-- Opening Marker --

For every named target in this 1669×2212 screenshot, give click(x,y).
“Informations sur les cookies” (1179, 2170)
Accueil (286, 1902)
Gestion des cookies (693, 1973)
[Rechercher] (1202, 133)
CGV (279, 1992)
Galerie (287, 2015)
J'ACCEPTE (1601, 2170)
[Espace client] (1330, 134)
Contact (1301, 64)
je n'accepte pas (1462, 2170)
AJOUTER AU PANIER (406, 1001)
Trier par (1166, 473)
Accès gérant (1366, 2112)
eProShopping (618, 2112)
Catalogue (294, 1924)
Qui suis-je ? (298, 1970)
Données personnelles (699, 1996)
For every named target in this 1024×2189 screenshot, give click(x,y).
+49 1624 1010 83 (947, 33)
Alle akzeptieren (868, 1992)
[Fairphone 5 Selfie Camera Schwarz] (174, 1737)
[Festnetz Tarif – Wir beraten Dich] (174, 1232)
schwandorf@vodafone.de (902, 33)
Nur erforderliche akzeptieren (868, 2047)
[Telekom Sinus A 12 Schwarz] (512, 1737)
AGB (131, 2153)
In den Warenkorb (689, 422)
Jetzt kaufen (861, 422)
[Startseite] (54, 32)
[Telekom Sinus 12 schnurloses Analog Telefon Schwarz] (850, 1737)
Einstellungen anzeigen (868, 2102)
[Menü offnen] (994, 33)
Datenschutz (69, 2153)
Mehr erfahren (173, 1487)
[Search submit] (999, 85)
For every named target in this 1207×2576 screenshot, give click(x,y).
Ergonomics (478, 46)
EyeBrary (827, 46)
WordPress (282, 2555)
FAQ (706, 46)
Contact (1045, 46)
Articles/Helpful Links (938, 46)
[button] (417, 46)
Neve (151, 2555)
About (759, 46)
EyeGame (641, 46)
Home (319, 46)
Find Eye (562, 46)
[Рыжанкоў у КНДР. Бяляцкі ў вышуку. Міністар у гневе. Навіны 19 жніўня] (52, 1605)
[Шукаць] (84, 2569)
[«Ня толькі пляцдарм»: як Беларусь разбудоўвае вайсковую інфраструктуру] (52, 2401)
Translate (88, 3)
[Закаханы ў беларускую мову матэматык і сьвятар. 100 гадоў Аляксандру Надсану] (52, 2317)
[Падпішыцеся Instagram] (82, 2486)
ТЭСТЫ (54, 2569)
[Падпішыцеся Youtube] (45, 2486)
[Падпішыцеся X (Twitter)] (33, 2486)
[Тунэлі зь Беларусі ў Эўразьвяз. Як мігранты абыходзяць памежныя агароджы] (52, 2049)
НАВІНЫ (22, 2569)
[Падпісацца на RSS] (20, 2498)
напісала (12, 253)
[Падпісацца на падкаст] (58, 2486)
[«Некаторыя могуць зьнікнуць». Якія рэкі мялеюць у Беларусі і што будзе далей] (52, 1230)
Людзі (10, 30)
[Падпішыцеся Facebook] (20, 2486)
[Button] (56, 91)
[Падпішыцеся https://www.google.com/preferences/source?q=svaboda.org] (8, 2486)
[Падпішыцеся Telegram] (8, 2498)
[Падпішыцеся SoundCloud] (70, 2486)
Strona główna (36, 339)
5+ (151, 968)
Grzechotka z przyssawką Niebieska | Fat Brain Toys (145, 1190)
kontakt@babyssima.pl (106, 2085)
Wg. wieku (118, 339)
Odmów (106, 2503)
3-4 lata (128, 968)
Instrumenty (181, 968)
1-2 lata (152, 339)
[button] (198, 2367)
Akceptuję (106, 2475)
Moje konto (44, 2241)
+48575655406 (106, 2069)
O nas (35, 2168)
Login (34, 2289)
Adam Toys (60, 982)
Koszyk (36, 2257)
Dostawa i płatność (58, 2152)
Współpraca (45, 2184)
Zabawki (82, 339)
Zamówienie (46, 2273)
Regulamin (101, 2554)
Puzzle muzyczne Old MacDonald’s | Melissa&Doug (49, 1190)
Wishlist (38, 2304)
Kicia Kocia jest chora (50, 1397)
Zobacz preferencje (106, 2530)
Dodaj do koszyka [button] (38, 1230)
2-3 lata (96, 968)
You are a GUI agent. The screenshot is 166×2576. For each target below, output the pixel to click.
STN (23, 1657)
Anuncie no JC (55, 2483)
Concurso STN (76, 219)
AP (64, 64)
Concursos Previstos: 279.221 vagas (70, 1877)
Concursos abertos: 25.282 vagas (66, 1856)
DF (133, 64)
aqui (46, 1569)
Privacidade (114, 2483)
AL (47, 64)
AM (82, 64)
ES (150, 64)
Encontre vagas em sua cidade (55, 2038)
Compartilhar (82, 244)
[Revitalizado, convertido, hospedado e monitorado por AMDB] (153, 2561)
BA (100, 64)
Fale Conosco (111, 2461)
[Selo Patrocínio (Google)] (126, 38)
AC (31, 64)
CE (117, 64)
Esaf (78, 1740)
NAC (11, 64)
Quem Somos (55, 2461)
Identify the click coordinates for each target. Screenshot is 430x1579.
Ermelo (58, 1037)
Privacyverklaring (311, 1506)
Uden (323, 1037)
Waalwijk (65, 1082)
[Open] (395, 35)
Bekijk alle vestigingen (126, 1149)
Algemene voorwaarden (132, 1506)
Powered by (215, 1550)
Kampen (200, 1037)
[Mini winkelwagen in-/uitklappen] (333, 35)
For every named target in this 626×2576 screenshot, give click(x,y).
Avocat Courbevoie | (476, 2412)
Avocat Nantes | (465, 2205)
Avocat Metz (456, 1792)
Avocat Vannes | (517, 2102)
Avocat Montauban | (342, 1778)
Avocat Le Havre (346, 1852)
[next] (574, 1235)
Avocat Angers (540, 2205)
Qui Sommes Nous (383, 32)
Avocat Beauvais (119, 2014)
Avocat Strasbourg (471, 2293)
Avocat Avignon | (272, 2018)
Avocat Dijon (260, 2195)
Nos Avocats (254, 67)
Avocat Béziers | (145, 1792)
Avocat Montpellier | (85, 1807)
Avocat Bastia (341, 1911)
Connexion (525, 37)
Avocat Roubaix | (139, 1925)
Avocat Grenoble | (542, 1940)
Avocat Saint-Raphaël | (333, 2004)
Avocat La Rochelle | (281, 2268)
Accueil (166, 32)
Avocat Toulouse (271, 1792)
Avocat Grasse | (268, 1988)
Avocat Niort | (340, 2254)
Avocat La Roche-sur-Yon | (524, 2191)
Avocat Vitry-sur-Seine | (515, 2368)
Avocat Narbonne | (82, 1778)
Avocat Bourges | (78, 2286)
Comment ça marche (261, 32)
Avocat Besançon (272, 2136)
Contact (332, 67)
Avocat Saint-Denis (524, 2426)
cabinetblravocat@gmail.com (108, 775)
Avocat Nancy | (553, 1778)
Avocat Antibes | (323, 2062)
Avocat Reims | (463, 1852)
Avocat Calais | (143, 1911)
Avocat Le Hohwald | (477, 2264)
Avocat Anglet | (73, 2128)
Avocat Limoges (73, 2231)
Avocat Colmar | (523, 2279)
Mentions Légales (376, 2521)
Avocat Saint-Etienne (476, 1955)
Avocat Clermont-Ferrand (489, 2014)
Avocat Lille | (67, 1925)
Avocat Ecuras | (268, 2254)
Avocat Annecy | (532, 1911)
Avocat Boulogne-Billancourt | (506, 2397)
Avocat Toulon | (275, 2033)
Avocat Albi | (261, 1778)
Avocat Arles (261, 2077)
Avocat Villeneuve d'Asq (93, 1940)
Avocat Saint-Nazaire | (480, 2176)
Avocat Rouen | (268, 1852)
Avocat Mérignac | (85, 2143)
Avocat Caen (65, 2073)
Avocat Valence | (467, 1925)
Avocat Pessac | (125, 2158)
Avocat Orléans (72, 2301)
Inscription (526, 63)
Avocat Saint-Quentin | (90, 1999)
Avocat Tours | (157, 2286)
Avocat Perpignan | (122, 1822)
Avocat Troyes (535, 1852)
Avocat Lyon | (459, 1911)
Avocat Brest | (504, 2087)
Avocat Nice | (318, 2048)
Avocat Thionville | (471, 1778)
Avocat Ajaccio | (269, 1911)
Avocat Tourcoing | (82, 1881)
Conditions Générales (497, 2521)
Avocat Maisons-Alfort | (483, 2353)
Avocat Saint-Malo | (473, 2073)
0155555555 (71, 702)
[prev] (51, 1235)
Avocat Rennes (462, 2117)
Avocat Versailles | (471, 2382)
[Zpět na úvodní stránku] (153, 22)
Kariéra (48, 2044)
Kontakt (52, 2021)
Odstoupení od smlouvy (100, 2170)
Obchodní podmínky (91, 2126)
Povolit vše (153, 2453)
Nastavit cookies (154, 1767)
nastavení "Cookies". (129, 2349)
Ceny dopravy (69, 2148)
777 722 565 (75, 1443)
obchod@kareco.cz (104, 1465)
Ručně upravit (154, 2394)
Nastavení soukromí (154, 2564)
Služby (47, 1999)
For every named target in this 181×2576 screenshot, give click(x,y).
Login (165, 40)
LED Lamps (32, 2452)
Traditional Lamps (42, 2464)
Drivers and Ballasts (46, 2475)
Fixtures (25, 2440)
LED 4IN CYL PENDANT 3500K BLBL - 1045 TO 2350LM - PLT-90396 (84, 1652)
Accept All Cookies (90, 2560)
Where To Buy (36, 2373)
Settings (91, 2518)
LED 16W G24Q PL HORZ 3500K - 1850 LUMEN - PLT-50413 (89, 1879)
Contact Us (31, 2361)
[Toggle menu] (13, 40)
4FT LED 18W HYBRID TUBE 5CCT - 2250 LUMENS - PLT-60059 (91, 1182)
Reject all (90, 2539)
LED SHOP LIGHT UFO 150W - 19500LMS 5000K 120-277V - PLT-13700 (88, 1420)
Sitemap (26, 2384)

-- Closing Marker --

YOUR ASSIGNMENT: Taking the listing above line by line, say how many lines include the string "Contact", and give only that number.

RESULT: 4